16 Ekim 2013 Çarşamba      Chitwan-Pokara Yolu
Chitwan'dan Pokara’ya gitmek üzere sabah 08:00'de yola çıkıyoruz. Hava hala yağışlı ve Chitwan’a gelirken karşılaştığımız kötü yol şartları Pokara’ya kadar devam ediyor. Yolda Seti nehri kenarında bir kahve molası veriyoruz. Burada nehri sisler altında görüntülüyoruz. Bu nehirde rafting yapmak ne keyifli olur diye düşünüyorum. Bu arada başka bir Türk grubuyla da karşılaşıp kısa bir sohbet ediyoruz. Yolumuz molalarla birlikte 6-7 saat kadar sürüyor ve saat 15:00 gibi Pokara’ya ulaşıyoruz.

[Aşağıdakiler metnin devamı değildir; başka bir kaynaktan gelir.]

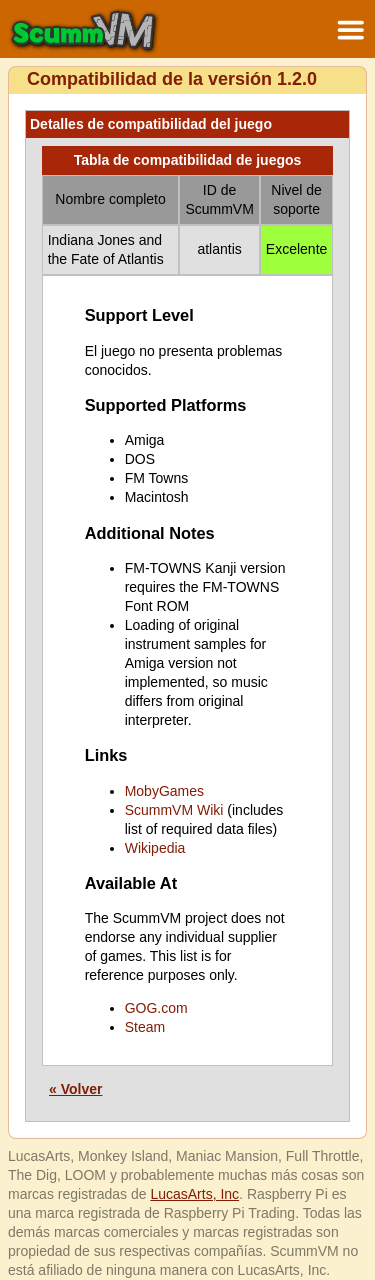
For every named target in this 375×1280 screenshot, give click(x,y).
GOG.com (156, 1008)
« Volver (75, 1089)
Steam (145, 1027)
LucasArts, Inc (194, 1194)
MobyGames (164, 791)
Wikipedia (155, 848)
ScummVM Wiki (174, 810)
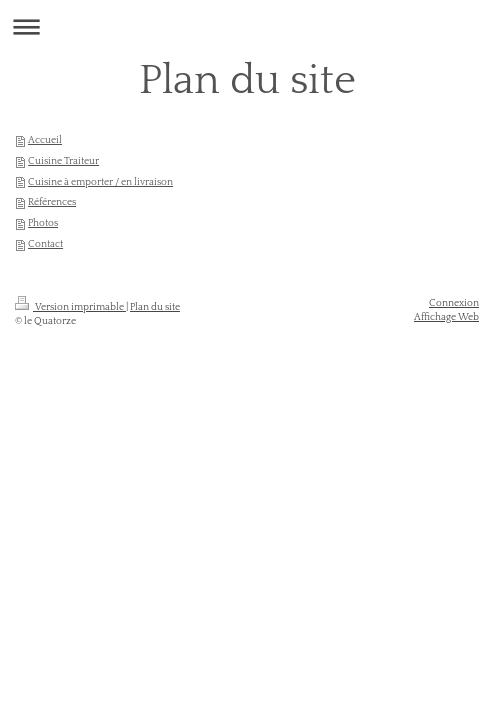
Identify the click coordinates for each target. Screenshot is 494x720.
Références (52, 202)
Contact (45, 244)
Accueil (45, 140)
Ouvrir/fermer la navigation (247, 26)
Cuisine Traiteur (63, 161)
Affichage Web (446, 317)
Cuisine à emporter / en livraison (100, 182)
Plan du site (155, 307)
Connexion (454, 303)
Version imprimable (70, 307)
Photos (43, 223)
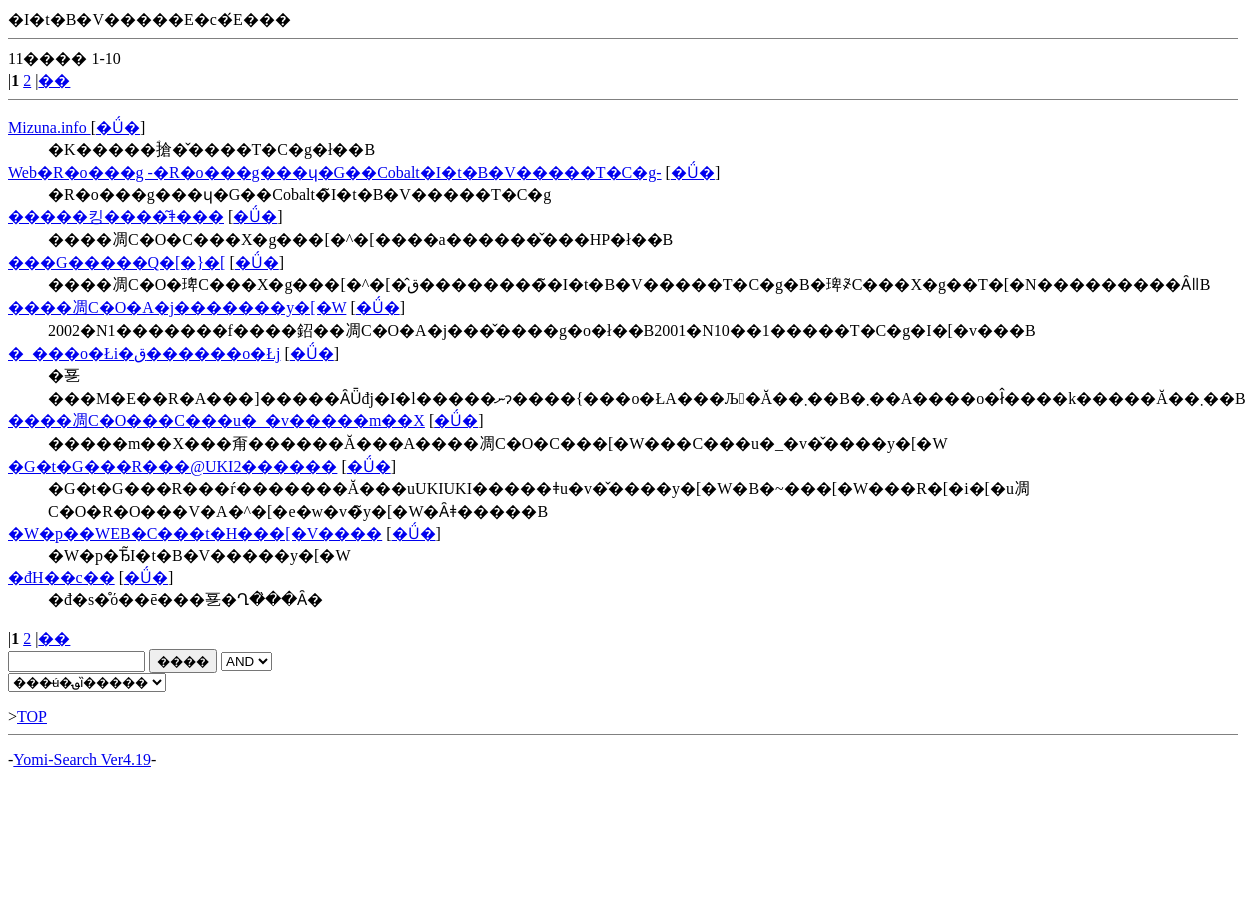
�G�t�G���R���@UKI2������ (172, 466)
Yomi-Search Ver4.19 (82, 759)
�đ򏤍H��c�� (61, 577)
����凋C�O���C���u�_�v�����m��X (216, 420)
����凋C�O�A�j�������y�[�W (177, 307)
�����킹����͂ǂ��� (116, 216)
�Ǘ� (118, 127)
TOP (32, 716)
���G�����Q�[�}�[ (116, 262)
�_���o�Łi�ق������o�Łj (144, 353)
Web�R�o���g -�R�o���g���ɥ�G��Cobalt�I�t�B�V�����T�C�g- (335, 172)
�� (54, 80)
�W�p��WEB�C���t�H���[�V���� (195, 533)
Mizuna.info (49, 127)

Pokara Yolu Seti Nehri Kıyısında
Pokhara Vadisi’nin kuzeyinde bulunan bu doğa harikası şehrin sınırları, Seti Nehri’nin oluşturduğu kanyonların yer aldığı Seti Gandaki Vadisi’ne kadar uzanıyor. Şehir Nepal’in ikinci büyük gölü olan 5,32 km2 alan kaplayan Fewa Gölü çevresinde yayılmış.

Annapurna Sıradağları şehre sadece 30 km uzaklıkta. Annapurna sıradağlarının Pokara’ya çok yakın olmasına rağmen iklim oldukça ılıman. Himalayalara belli başlı tırmanış rotaları ve Annapurna Ana Kampına çıkış için başlangıç noktası Pokara’dan. Dağlara düzenlenen trekking programları alternatifli olarak 3-22 gün arasında değişiyor. Sırf bu yüzden her yıl binlerce turist Pokhara’ya geliyor. Araçla ulaşımı olmayan dağ köylerinde evler devlet desteğiyle pansiyona dönüştürülmüş ve burada kalınabiliyor.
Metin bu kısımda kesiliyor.